The TFA and TID of nerves containing the immunomarkers were determined by taking that for PGP9.5 as 100% and calculating the TFA and TID of the other immunomarkers as a percent of that of PGP9.5. Control vessels were compared with IBD vessels by an unpaired t-test and a one-way analysis of variance (anova) followed by a post hoc test. Data are expressed as mean ± SEM (n = 5 or more) and < 0.05 was considered significant.

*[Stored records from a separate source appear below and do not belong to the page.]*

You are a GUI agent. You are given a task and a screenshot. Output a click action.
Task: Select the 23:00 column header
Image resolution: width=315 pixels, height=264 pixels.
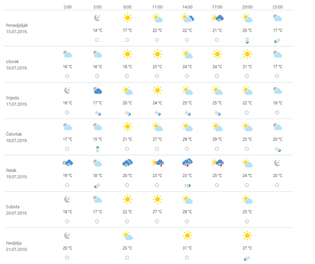(278, 7)
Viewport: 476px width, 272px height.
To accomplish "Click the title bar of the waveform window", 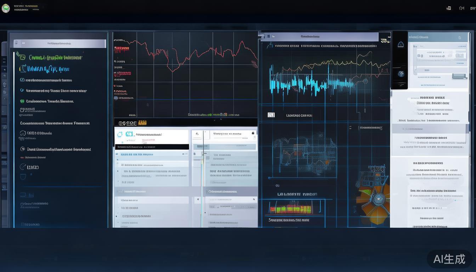I will pos(319,36).
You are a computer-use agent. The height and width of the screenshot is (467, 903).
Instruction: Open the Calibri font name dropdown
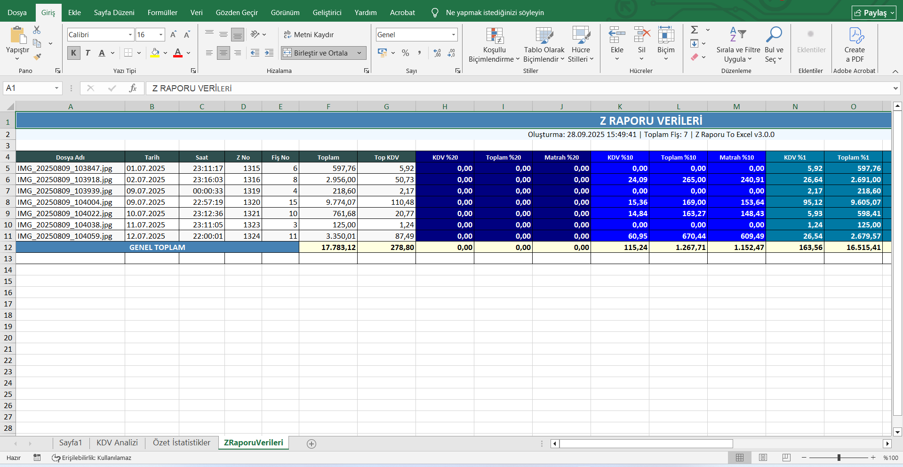pyautogui.click(x=130, y=35)
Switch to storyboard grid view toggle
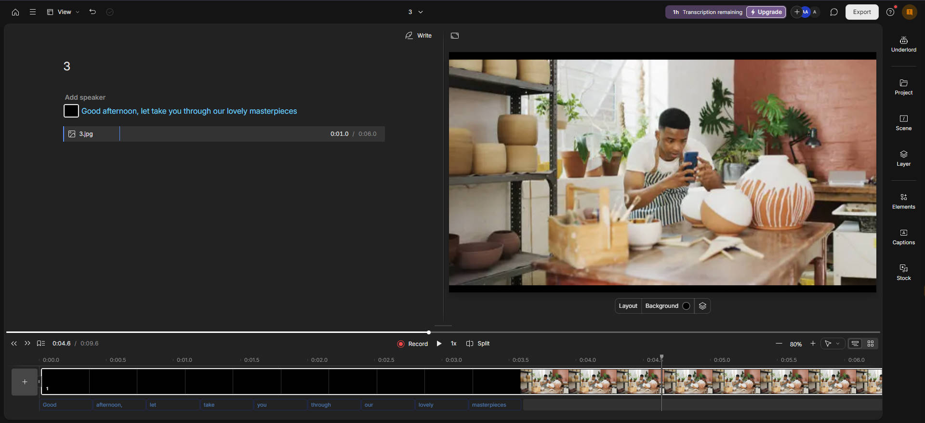Image resolution: width=925 pixels, height=423 pixels. coord(871,344)
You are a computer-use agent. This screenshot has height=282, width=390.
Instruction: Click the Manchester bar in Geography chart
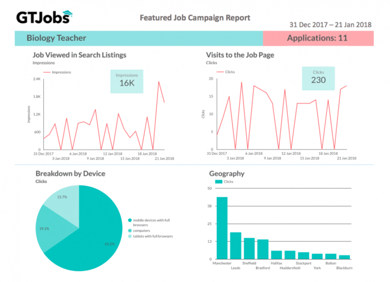coord(222,228)
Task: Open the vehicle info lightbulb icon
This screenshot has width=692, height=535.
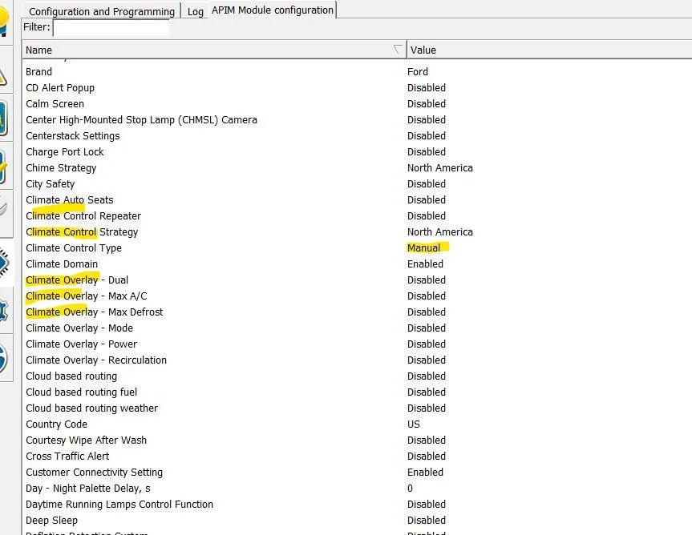Action: pyautogui.click(x=3, y=22)
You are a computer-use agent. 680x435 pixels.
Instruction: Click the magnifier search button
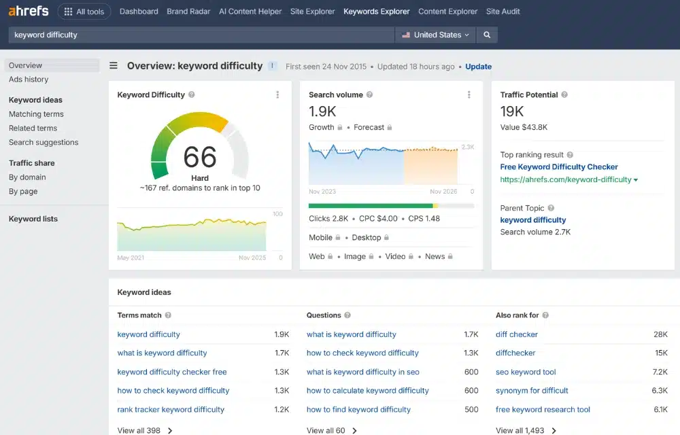click(x=487, y=35)
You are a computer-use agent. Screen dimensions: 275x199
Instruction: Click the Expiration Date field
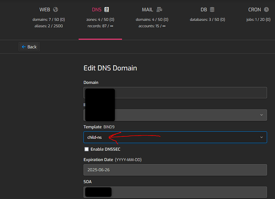175,169
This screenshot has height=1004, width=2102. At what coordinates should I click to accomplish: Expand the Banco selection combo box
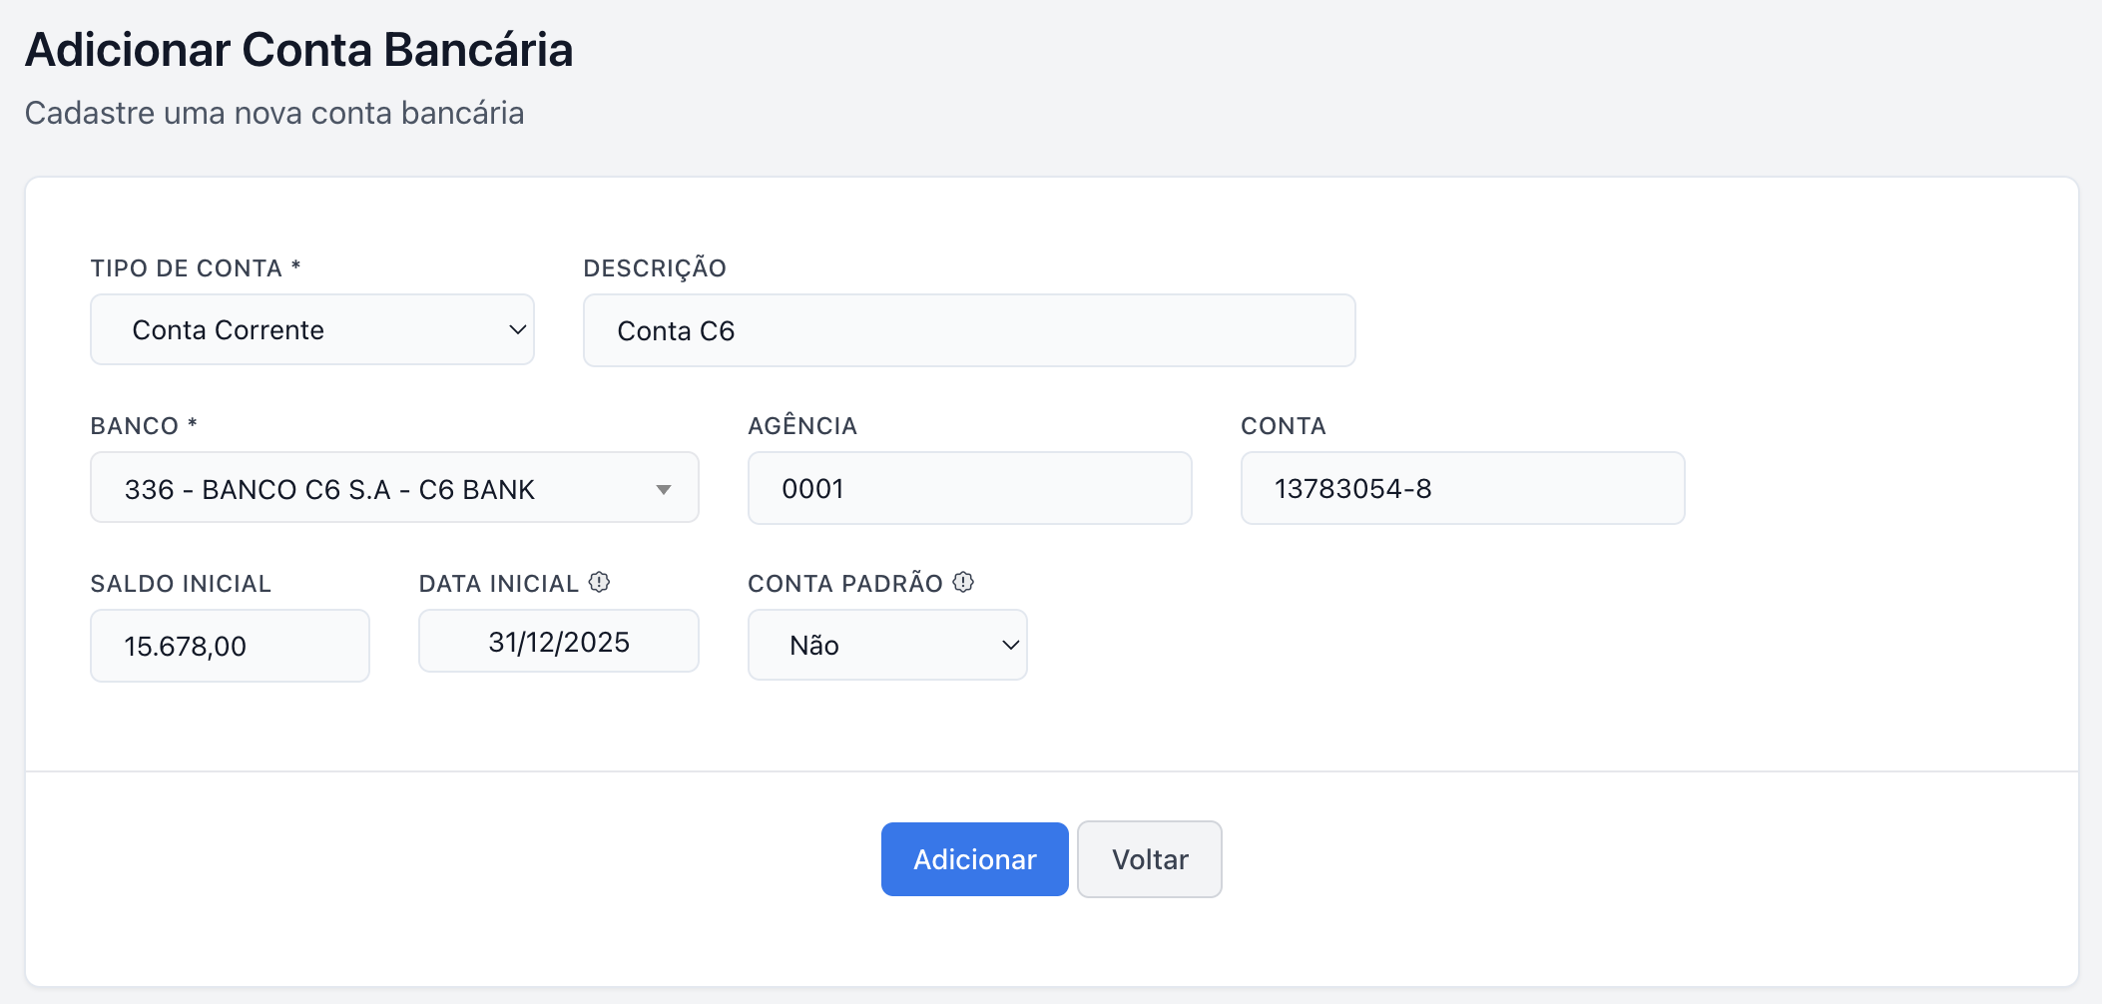(394, 488)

The total number of nerves was assessed with PGP9.5 staining, although it has been shown that PGP9.5 might underestimate the total neuron number, and there is evidence that the pan-neuronal markers Cuprolinic Blue and anti-HuC/D may be more reliable neuronal markers, at least in the gut.16

Organ-bath pharmacology

Human mesenteric artery and vein segments (3–5 mm) were suspended in 5-mL organ baths containing oxygenated (95% O2 and 5% CO2) Krebs: (mmol L−1) NaCl 133, KCl 4.7, NaH2PO4 1.35, NaHCO3 16.3, MgSO4 0.61, CaCl2 2.52 and glucose 7.8, maintained at 37 °C. Ring segments were mounted horizontally by inserting two tungsten wires through the vessel lumen, one attached to a rigid support and the other to a Grass FTO 3C force-displacement transducer. Isometric tension was measured and recorded on a Grass ink writing polygraph (Grass 79D). An initial load of 1–3 g (arteries) and 0.5–2 g (veins) was applied and vessels were equilibrated for 90 min. Corresponding sections of artery and vein were kept together to allow comparison.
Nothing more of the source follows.